When it rains across Australia’s vast inland region, temporary pools crop up all over the arid ground, giving life to a strange desert crustacean known as the shield shrimp (Triops australiensis).
Named after the formidable carapace that shields its head and upper body, T. australiensis can grow up to 7.6 cm long, and it uses its long, segmented tail and mass of 60 or so legs to propel itself through shallow water.
It also breathes through these legs – its sub-class Branchiopoda means ‘gill-legged’ – and in the females these legs bear ovisacs for carrying their tiny eggs.
These videos are courtesy of Bush Heritage, who in 2020, found various shrimp on their Bon Bon Reserve in South Australia.
Only one Australian species of shield shrimp
The only species of shield shrimp native to the Australian mainland, T. australiensis can be found wherever it’s hot and dry, spawning in tiny rain-pools, drainage ditches, freshwater lakes and dams.
They’re most often found in pools and lakes that periodically dry up, which suggests that their eggs need to be completely desiccated for some time before the larvae can inside develop and hatch when they get wet again.
This means the dried up eggs can be dispersed easily by the breeze to different locations, plus it doesn’t matter if periods of rain are few and far between. Just as dried-up brine shrimp eggs are sold as ‘sea monkeys’, T. australiensis are sold in pet shops as a powder that can be brought to life with water.

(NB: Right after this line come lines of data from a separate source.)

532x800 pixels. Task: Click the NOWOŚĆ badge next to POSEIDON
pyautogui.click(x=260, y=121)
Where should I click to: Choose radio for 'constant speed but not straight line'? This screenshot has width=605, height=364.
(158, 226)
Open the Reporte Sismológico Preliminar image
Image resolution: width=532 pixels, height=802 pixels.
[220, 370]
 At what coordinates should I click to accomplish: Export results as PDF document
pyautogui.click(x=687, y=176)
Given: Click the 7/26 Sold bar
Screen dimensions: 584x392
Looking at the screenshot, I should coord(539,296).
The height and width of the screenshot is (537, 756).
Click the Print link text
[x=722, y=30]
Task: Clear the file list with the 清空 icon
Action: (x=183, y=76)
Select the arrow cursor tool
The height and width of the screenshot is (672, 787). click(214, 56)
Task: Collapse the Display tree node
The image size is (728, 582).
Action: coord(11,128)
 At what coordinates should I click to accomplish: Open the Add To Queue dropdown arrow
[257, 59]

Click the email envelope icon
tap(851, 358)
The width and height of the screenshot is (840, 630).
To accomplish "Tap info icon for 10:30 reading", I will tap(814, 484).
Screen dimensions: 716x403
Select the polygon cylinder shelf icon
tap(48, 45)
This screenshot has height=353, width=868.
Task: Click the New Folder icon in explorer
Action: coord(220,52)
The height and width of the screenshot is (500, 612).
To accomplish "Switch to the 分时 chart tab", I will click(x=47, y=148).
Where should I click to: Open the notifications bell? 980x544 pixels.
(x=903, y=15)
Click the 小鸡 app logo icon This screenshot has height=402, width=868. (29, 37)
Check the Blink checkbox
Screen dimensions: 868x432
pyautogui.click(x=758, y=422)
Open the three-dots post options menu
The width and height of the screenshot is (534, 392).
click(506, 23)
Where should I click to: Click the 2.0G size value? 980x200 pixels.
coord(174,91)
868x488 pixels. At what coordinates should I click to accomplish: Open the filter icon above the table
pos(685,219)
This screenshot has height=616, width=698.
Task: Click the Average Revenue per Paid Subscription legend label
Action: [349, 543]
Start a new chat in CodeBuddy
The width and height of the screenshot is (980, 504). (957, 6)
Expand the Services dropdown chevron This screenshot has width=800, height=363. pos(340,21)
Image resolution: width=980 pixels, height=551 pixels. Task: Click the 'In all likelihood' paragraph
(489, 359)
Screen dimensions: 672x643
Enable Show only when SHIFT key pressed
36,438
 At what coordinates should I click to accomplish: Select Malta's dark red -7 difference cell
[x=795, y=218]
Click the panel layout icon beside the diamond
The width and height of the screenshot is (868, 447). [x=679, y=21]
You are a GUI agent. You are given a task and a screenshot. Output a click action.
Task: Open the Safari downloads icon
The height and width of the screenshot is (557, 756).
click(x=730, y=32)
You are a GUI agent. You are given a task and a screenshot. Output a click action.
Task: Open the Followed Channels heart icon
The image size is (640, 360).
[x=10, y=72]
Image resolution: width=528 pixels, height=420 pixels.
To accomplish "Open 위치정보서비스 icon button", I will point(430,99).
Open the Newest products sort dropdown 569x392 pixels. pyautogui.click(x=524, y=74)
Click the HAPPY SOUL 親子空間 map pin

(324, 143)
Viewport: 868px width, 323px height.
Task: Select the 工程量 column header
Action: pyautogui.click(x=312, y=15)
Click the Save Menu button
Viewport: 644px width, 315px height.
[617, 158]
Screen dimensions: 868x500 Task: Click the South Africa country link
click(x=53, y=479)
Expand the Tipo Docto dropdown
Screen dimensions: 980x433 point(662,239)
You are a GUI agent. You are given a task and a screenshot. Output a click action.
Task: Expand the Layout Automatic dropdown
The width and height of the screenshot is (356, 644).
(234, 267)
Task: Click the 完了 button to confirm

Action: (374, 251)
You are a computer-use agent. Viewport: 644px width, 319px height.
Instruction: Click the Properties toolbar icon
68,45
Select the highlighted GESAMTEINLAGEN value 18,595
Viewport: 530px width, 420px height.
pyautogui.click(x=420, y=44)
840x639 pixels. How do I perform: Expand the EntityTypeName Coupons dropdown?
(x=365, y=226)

When it hatches, T. australiensis begins life as a type of crustacean larva called a nauplius. It’s at this stage when an odd third eye appears above the creature’s usual pair, and it will retain this ‘naupliar eye’ into adulthood.
Compared to the regular pair of eyes, the naupliar eye is quite simple, containing just a few light-sensitive cells to help the shield shrimp move towards or away from the light.